Reapportionment refers to the allocation of the number of congressional seats among the states or legislative seats among the counties. It’s referred to as reapportionment because this process is carried out every ten years. Apportionment is determined at the federal level using the Method of Equal Proportions adopted in 1941.
What is redistricting?
Once apportionment is established, it is up to each individual state to draw its own congressional and legislative boundaries. This process is called redistricting and it involves adjusting established electoral district boundaries in response to population shifts. Conventional thinking is that areas of faster growth are entitled to more representation, with the opposite being true as well.
Why is this done?
To ensure equality of government representation among the states proportional to the population, Article 1, Section 2, of the U.S. Constitution established that the apportionment of the U.S. House of Representatives shall be based upon a national census. The first census was taken in 1790, with the 2010 census being the twenty?third census in the history of our country.

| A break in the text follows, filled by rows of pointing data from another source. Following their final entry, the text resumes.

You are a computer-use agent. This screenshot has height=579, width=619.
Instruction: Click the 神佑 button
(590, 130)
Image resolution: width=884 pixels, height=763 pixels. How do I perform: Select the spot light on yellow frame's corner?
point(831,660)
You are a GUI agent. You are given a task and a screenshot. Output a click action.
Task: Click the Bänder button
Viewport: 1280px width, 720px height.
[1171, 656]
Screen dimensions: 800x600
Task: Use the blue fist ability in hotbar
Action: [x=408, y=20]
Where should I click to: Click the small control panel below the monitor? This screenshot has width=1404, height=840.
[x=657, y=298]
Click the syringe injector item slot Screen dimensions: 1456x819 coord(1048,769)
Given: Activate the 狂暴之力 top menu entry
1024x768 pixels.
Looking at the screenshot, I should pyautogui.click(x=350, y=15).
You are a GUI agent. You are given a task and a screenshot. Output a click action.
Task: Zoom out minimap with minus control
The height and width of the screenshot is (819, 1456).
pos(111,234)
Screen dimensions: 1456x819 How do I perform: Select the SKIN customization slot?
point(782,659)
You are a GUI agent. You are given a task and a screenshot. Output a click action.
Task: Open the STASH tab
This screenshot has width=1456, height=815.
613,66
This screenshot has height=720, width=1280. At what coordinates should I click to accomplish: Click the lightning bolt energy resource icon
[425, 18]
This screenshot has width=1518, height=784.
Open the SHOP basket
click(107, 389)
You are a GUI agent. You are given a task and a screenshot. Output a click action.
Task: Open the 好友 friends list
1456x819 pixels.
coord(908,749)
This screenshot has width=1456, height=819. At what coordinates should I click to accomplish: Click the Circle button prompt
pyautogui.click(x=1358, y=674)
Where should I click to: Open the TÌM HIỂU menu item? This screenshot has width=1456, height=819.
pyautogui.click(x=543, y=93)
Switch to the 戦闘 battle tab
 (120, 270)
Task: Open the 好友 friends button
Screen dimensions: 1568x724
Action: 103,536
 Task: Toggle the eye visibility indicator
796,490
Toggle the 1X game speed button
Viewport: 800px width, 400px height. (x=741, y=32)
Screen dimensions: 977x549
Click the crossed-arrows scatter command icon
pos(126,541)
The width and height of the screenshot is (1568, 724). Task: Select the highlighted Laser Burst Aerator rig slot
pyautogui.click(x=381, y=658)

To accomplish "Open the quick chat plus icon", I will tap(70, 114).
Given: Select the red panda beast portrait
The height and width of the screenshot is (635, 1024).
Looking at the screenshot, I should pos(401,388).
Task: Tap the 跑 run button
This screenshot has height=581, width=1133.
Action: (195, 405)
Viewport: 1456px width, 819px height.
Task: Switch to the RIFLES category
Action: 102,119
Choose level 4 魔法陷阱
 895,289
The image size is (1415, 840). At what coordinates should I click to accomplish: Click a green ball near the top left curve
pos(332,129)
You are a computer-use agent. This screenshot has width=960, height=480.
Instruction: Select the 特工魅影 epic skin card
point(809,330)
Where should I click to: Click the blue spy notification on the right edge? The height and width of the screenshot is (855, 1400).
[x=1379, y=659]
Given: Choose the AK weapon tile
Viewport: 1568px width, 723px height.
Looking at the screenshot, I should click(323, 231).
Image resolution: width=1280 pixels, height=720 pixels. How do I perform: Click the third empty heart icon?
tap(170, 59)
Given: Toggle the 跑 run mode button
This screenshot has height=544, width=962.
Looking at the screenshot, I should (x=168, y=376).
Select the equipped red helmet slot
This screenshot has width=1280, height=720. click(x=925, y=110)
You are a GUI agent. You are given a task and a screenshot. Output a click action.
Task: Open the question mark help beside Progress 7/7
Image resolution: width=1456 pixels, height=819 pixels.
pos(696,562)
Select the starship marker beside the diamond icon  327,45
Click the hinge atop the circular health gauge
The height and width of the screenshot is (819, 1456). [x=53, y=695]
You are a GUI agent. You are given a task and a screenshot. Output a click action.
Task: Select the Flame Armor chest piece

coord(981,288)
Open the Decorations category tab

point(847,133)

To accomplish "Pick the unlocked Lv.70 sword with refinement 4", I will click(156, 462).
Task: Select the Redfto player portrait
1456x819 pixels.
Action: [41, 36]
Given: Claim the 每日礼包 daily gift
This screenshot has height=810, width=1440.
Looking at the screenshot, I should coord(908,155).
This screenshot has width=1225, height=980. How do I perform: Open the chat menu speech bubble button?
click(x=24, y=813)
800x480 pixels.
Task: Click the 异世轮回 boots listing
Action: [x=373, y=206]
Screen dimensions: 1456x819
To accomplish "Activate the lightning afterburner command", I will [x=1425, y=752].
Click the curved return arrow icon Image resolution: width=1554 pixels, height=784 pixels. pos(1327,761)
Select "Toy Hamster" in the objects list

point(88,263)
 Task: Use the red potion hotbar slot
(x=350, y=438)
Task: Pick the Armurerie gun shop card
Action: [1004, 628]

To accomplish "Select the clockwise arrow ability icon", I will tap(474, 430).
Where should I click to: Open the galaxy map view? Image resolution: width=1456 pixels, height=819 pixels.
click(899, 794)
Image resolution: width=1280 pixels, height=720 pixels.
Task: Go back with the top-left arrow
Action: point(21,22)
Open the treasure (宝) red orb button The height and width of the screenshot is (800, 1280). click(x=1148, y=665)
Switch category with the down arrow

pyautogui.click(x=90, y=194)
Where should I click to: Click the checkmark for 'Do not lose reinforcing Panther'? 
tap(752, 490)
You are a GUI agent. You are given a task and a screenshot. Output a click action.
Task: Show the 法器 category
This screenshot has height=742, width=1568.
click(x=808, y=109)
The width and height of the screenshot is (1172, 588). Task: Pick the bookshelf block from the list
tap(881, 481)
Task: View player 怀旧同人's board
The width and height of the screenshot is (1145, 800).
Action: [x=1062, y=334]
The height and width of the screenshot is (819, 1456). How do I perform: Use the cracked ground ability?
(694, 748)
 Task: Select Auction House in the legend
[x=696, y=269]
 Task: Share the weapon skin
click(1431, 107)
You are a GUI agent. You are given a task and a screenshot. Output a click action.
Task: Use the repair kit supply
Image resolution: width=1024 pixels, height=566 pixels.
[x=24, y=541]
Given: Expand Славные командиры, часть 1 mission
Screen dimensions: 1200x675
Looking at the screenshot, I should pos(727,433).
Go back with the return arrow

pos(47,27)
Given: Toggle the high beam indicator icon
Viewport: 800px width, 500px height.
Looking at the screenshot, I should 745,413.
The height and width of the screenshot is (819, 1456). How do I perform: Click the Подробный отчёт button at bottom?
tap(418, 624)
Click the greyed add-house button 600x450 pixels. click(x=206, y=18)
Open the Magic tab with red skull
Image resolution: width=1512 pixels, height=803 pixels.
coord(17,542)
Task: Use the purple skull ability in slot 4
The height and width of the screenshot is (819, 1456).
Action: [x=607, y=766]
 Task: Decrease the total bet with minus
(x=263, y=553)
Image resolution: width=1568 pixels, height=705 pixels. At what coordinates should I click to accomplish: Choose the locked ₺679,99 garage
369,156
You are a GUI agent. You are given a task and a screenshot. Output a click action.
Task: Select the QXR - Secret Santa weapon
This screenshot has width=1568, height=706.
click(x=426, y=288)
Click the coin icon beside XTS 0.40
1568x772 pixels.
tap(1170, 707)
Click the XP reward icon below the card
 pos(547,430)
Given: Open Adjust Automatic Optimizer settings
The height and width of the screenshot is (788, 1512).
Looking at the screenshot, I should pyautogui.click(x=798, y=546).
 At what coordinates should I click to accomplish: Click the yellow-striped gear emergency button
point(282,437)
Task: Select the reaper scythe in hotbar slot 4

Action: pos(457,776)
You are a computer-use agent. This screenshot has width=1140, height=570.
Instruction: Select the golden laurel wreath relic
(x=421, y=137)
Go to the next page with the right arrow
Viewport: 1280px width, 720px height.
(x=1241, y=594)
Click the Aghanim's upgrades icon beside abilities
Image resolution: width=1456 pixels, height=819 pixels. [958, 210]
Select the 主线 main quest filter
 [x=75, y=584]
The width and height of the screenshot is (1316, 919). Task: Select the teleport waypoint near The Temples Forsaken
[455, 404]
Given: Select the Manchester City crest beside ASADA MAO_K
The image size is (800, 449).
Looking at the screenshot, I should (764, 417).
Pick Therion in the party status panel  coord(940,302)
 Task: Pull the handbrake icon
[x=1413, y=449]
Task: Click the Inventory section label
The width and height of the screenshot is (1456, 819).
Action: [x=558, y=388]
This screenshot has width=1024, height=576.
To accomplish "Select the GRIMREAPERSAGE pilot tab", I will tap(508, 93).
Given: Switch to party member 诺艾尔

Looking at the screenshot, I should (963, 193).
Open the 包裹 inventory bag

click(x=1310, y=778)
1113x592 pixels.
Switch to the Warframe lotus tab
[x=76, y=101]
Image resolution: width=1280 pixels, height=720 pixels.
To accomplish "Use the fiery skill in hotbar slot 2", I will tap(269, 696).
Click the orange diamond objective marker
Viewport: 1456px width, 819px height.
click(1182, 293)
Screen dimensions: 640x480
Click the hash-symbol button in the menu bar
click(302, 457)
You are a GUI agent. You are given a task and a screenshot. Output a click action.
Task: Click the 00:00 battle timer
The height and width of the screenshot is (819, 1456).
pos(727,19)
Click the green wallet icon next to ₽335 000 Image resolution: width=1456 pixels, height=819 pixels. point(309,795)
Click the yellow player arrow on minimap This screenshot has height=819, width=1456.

What does this mean to me?
A legislative district, precinct boundary or polling place may need to be changed. If you reside within this area, you will be notified by the receipt of an updated voter information card, notices in the local newspaper and a notice will be placed on our website.
Relocation of a polling place is never taken lightly by the elections office, but may be necessary based on the outcome of redistricting, losing the use of a building for various reasons, and the need to consolidate precincts for budget reduction purposes. Of course, voting by mail and early voting are options available to all registered voters.
So, although change is inevitable, we will do our best to make it as painless as possible. We will be sure to keep you informed along the way.
QUOTE FOR THE MONTH: A truly happy person is one who can enjoy the scenery on a detour.